William James McSeveney (4 March 1929 – 15 December 2021) was a Scottish footballer best known for his time at Motherwell Football Club the 1950s and 1960s.

== Early life and career ==
McSeveney was born and lived his whole life in Shotts. He began playing football in his youth, joining the YMCA Boys Club, and subsequently Wishaw Juniors. He had three younger brothers, John, David and Bobby who also played football.

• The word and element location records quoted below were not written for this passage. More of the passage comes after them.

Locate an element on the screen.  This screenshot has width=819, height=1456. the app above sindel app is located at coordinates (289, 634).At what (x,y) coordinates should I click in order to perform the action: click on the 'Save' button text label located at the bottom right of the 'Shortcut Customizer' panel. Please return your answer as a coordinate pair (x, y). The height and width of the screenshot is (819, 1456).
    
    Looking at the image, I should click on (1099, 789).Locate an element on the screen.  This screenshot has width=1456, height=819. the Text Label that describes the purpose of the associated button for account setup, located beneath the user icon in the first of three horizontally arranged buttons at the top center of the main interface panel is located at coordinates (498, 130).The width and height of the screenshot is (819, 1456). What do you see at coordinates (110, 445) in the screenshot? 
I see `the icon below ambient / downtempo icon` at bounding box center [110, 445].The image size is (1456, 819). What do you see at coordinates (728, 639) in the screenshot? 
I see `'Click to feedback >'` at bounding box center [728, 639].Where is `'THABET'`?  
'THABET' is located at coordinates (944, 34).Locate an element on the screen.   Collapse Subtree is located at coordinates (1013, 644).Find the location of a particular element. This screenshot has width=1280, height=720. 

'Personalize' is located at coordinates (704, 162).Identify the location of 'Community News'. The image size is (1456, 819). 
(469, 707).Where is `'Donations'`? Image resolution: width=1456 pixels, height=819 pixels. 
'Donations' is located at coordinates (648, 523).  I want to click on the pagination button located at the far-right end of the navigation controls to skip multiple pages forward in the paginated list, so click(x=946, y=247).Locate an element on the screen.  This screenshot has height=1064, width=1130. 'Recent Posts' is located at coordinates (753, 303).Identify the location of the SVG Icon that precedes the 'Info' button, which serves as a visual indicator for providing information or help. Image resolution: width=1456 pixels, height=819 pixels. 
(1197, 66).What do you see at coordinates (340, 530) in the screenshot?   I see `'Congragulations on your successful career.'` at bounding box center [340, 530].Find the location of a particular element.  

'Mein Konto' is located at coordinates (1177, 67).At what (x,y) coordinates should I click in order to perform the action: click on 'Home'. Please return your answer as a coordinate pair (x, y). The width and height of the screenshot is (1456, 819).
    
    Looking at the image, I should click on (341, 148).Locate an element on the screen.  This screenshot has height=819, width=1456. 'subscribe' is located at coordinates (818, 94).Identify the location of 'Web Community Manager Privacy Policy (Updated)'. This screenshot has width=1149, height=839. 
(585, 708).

He worked as a painter and decorator, balancing his trade with his football ambitions. His senior career commenced in September 1948 at the age of 19, when he joined another Shotts footballer Freddie Westbrook by signing with Dunfermline Athletic, which was managed by Bobby Ancell. During the 1949–50 season, McSeveney's career was interrupted by National Service, during which he played for the RAF Command team in Stranraer.

== Motherwell Career ==
In March 1954, McSeveney transferred to Motherwell, shortly before Ancell was appointed as the club's manager in 1955. Over the course of more than a decade at Fir Park, McSeveney became a pivotal figure and served as captain of the team, which featured notable players such as Ian St John, Bert McCann, Pat Quinn and John Martis. This team was commonly referred to as the Ancell Babes. He was known for being versatile and played in every position except goalkeeper. Throughout his ten seasons with Motherwell, he made 256 appearances, including in the 1954 Scottish League Cup Final and a notable match in 1960 against Brazilian club Flamengo, where Motherwell won 9–2.

== Post-playing career ==
Following the conclusion of his playing career in 1964, McSeveney transitioned into coaching and took charge of the Motherwell reserves until 1974. Subsequently, he managed Shotts Bon Accord from 1974 to 1978 and later worked as a scout for Sheffield United. In 1966, he started working at Parklea Limited in Hamilton as a supervisor, a company specialising in paint and powder coating for metal, and he rose to the position of director in 1982.

== Death ==
He died on 15 December 2021, at the age of 92 and is buried at Benhar Cemetery, Shotts.